▶ **DIRECTIONS FOR THIS TASK**
From the records, pick out and copy each line containing "agent".

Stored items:
----
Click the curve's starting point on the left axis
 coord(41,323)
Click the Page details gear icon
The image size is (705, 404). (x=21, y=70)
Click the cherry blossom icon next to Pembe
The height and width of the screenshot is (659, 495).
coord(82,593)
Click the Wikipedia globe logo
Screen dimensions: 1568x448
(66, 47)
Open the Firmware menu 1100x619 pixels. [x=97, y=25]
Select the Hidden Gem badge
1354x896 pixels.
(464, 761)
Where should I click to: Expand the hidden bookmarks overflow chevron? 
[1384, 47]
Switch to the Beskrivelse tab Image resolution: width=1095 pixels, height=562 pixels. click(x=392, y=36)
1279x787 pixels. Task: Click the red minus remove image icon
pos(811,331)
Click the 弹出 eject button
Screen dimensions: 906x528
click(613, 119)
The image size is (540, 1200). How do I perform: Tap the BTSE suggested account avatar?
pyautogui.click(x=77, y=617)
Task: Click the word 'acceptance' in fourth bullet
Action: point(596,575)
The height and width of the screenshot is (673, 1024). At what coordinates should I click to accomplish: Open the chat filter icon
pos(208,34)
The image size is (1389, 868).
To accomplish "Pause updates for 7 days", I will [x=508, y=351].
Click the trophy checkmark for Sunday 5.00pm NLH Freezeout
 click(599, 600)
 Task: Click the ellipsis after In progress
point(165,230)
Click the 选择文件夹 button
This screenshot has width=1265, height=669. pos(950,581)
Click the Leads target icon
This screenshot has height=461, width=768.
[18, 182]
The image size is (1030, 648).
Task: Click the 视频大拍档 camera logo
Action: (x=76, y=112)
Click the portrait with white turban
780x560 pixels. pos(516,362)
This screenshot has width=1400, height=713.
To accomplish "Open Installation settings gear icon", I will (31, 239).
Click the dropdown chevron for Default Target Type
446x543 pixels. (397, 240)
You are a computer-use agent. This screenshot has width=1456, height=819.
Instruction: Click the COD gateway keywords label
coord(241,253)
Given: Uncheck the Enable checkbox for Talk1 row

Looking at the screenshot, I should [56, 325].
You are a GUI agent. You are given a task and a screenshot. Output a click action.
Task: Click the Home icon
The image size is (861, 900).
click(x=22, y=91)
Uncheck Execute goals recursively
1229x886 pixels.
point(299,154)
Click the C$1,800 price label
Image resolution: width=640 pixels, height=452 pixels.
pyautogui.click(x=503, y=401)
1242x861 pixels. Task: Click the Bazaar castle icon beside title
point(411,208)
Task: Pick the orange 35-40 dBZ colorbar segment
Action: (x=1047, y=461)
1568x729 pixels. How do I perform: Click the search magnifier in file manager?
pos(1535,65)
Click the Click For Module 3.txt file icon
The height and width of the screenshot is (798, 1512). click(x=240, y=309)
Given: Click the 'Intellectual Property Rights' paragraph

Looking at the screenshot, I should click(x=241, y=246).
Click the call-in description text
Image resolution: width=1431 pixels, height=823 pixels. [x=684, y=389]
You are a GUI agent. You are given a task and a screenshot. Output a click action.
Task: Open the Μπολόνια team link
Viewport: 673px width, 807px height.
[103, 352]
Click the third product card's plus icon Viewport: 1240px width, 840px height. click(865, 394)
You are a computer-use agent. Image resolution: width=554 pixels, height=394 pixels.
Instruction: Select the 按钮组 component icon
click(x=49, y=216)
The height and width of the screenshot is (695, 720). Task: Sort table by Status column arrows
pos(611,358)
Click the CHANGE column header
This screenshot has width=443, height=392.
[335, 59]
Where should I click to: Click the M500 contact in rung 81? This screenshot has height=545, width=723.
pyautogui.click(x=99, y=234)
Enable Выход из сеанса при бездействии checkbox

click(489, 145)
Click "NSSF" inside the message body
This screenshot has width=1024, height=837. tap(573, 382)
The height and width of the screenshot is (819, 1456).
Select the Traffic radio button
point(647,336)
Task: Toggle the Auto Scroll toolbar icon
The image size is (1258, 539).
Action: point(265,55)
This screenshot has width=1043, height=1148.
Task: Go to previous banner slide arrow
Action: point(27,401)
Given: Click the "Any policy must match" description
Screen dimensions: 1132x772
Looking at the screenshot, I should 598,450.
----
▶ **YOUR SOLUTION**
You are a computer-use agent. This screenshot has width=1456, height=819.
You are a GUI agent. You are given a task and a screenshot. Output a click action.
You are a GUI agent. You are given a task and a screenshot. Output a click action.
You are a computer-use agent. Image resolution: width=554 pixels, height=394 pixels.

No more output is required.